The backgrounds of tennis partners Althea Gibson and Angela Buxton were radically different. The daughter of share-croppers, Gibson was born in South Carolina and raised in New York City’s Harlem. British and Jewish, Buxton was the daughter of entertainment impresario Harry Buxton, who made his fortune by breaking the bank at a casino. On and off the court, however, the women forged a remarkable relationship, teaming to win the doubles title at Wimbledon in 1956 and maintaining a closeness that endured until Gibson’s death in 2003.
In “The Match: How Two Outsiders — One Black, the Other Jewish — Forged a Friendship and Made Sports History” (Amistad), author Bruce Schoenfeld examines the bonds between Gibson, one of tennis’s best-known but least-recognized champions, and Buxton, a relative unknown with a short-lived career. One tie was that, in the lily-white, country club-dominated world of tennis in the 1950s, both women encountered prejudice routinely. Gibson faced discrimination because of her skin color. According to Schoenfeld, the United States Lawn Tennis Association, which was the sport’s governing body, did “what it took to ensure that no Negro set foot” at its tournaments.

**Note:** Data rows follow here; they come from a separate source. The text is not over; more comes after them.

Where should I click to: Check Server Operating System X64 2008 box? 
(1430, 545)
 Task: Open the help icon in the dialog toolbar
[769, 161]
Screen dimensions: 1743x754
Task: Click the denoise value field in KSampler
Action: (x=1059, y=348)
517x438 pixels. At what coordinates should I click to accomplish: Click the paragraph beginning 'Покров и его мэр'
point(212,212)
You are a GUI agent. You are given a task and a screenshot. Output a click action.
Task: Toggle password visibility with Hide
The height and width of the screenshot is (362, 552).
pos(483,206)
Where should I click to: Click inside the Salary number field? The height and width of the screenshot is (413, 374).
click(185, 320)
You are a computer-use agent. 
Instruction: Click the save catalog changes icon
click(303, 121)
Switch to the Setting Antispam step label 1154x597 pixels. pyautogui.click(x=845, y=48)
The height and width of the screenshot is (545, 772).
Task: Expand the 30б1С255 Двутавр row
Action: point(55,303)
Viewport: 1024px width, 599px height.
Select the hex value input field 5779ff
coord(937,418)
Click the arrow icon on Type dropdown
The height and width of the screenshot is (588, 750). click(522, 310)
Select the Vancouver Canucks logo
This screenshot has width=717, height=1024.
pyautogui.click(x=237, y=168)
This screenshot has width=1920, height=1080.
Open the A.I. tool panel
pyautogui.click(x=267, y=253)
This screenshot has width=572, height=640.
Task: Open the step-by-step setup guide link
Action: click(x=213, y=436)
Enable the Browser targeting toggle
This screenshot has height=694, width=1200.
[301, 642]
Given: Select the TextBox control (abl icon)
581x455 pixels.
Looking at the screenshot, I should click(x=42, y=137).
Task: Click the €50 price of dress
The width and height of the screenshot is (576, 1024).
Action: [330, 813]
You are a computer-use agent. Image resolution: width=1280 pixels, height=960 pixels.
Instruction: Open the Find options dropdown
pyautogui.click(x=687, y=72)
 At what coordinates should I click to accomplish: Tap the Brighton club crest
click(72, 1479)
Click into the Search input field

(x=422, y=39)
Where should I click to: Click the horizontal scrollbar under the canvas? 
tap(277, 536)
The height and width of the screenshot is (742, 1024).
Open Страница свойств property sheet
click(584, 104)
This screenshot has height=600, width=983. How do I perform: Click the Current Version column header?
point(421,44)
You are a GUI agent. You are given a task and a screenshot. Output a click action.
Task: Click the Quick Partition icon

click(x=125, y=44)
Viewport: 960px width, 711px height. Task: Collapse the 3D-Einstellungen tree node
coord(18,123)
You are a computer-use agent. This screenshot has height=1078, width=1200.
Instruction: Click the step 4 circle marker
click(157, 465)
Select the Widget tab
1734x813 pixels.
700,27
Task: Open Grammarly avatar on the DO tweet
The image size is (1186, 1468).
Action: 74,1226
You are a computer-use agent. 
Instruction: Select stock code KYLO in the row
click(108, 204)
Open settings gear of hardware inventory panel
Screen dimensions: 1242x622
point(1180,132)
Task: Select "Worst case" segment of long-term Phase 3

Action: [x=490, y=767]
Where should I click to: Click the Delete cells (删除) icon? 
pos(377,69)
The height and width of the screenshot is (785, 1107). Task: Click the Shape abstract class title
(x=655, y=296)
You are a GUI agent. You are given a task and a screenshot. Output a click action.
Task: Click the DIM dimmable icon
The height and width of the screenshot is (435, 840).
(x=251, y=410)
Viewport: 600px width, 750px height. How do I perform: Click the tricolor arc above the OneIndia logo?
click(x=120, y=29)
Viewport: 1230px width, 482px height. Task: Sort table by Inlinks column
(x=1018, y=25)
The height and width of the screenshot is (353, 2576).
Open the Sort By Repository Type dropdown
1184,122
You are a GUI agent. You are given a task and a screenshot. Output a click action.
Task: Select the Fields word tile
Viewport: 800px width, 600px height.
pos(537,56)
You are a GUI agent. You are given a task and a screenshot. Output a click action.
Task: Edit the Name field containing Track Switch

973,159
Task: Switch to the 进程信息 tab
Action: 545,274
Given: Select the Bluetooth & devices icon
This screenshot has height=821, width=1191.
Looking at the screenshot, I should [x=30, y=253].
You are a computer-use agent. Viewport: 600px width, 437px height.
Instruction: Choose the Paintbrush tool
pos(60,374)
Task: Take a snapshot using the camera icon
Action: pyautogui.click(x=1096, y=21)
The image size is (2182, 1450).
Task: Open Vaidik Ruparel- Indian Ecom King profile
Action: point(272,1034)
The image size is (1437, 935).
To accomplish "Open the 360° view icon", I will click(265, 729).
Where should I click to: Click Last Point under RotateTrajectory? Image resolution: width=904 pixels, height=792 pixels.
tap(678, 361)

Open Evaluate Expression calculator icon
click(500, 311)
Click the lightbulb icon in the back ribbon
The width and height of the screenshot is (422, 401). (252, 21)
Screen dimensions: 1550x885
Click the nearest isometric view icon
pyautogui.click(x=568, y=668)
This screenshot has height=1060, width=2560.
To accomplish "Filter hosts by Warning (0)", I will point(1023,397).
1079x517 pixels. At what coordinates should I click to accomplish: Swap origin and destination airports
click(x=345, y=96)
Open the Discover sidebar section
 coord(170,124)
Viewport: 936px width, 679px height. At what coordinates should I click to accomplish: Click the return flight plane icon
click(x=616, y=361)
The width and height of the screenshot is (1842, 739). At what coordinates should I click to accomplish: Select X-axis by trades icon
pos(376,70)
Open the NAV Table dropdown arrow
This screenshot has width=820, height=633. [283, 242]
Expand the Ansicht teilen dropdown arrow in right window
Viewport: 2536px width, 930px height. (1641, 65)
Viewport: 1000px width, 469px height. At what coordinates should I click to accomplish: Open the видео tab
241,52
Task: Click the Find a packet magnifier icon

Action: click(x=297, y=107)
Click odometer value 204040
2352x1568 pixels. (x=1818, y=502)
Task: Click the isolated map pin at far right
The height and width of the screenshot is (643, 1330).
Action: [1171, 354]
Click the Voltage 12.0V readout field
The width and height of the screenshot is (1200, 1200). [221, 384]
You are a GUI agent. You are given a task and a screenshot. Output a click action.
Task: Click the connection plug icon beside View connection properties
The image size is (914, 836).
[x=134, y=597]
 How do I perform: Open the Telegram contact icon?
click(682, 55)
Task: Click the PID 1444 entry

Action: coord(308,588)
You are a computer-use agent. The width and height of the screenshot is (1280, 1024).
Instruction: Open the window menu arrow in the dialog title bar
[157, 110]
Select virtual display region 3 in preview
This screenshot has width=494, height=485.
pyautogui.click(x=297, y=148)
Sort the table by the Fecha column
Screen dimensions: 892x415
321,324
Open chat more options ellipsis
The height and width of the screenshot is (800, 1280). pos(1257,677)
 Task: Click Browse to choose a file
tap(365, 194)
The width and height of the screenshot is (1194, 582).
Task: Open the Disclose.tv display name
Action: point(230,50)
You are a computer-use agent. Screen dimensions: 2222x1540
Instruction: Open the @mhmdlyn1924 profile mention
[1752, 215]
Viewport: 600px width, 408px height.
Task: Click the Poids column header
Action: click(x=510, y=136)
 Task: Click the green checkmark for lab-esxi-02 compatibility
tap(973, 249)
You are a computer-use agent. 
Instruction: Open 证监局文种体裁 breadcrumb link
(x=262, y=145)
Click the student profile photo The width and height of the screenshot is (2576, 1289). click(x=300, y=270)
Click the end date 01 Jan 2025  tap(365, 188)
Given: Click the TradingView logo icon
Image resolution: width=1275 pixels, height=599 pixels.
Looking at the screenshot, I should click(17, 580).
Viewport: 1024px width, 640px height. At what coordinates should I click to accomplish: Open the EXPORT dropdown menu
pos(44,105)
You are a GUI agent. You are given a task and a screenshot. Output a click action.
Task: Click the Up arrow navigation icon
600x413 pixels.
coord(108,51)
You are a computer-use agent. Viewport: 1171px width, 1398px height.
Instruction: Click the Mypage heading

But next week, on September 7, the 46th anniversary of Gibson’s second win at the U.S. Championships, the United States Tennis Association (“Lawn” was dropped from the title in 1975) will attempt to right the wrong when it pays tribute to her life and legacy on Center Court at the U.S. Open in New York.
Far from the mainstream, Gibson honed her game on the all-black American Tennis Association circuit. In 1950, three years after Jackie Robinson broke baseball’s color line with the Brooklyn Dodgers, she got her chance after former champ Alice Marble shamed the USLTA into allowing Gibson to compete. By the end of the decade, Gibson had swept tennis’s most prestigious titles — the United States and Wimbledon singles championships — in both 1957 and 1958.
Buxton faced discrimination when, as a promising teen, she applied to join the Cumberland Club, the top tennis facility in North London. According to Schoenfeld, coach Bill Blake rejected Buxton, saying: “You’re perfectly good, but you’re Jewish. We don’t take Jews here.”
In 1953, when she traveled to California to train, Buxton again met bigotry, this time when she asked for temporary membership at the ultra-exclusive Los Angeles Tennis Club. Because of her Jewishness, Schoenfeld writes, “she was informed ever so tactfully that she would not be allowed to play matches at the club.”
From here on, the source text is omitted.